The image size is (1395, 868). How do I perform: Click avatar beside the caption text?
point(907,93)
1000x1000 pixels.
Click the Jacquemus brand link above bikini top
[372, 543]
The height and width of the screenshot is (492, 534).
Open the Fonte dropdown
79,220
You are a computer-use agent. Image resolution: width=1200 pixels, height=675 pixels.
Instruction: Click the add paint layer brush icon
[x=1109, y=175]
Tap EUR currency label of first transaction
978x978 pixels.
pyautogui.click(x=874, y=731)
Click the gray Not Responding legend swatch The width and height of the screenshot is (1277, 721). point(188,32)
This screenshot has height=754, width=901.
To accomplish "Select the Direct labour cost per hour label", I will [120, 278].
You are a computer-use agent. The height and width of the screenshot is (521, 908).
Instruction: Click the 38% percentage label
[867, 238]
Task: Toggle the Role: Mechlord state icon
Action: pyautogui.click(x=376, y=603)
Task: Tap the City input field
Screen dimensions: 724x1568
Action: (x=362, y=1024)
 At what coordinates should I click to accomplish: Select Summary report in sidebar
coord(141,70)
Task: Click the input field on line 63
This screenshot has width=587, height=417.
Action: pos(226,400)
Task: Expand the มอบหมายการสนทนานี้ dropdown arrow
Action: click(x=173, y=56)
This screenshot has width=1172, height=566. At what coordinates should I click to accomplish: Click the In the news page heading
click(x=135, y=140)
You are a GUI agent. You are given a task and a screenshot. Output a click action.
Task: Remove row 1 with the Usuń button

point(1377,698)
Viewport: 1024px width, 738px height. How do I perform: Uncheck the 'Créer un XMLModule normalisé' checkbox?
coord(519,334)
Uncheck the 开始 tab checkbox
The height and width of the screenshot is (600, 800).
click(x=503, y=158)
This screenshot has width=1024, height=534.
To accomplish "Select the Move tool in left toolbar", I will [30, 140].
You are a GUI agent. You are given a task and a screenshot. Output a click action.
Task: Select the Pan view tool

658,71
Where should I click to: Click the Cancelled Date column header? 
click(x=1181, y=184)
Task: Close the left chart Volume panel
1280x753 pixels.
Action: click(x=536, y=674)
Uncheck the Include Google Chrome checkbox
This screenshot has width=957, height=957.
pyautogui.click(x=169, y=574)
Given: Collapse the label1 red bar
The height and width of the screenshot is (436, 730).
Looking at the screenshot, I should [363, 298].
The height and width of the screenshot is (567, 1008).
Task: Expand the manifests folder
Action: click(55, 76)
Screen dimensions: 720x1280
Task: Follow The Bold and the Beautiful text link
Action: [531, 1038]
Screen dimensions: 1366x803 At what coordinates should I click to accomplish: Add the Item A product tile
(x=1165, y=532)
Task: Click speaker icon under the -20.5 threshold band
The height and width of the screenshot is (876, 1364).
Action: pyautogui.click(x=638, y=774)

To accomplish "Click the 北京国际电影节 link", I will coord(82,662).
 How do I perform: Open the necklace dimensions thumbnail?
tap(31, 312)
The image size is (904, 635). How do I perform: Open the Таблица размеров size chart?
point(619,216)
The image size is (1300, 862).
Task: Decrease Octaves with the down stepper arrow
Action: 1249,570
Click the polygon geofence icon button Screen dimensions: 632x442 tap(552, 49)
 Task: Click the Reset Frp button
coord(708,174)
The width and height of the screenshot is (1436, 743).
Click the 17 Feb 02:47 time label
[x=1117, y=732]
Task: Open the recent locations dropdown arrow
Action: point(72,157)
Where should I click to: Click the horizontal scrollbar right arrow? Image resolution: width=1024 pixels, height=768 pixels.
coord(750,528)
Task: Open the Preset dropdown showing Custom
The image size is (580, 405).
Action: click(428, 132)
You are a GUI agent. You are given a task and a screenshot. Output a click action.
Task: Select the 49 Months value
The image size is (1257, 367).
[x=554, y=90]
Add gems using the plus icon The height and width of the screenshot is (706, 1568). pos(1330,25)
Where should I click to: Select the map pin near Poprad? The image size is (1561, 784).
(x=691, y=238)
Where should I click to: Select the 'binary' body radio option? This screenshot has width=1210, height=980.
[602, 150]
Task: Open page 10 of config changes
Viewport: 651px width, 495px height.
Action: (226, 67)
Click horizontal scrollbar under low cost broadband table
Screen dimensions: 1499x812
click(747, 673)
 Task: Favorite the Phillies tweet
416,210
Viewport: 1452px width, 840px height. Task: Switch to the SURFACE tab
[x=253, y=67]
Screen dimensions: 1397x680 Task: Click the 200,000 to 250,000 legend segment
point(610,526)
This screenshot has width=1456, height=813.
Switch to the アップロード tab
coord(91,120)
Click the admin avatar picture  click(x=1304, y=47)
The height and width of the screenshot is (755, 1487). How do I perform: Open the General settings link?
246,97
##############################
Your answer must be the lines from the one holding "Click the admin" to the end of the listing above, exactly as written and nothing else.

Click the admin avatar picture  click(x=1304, y=47)
The height and width of the screenshot is (755, 1487). How do I perform: Open the General settings link?
246,97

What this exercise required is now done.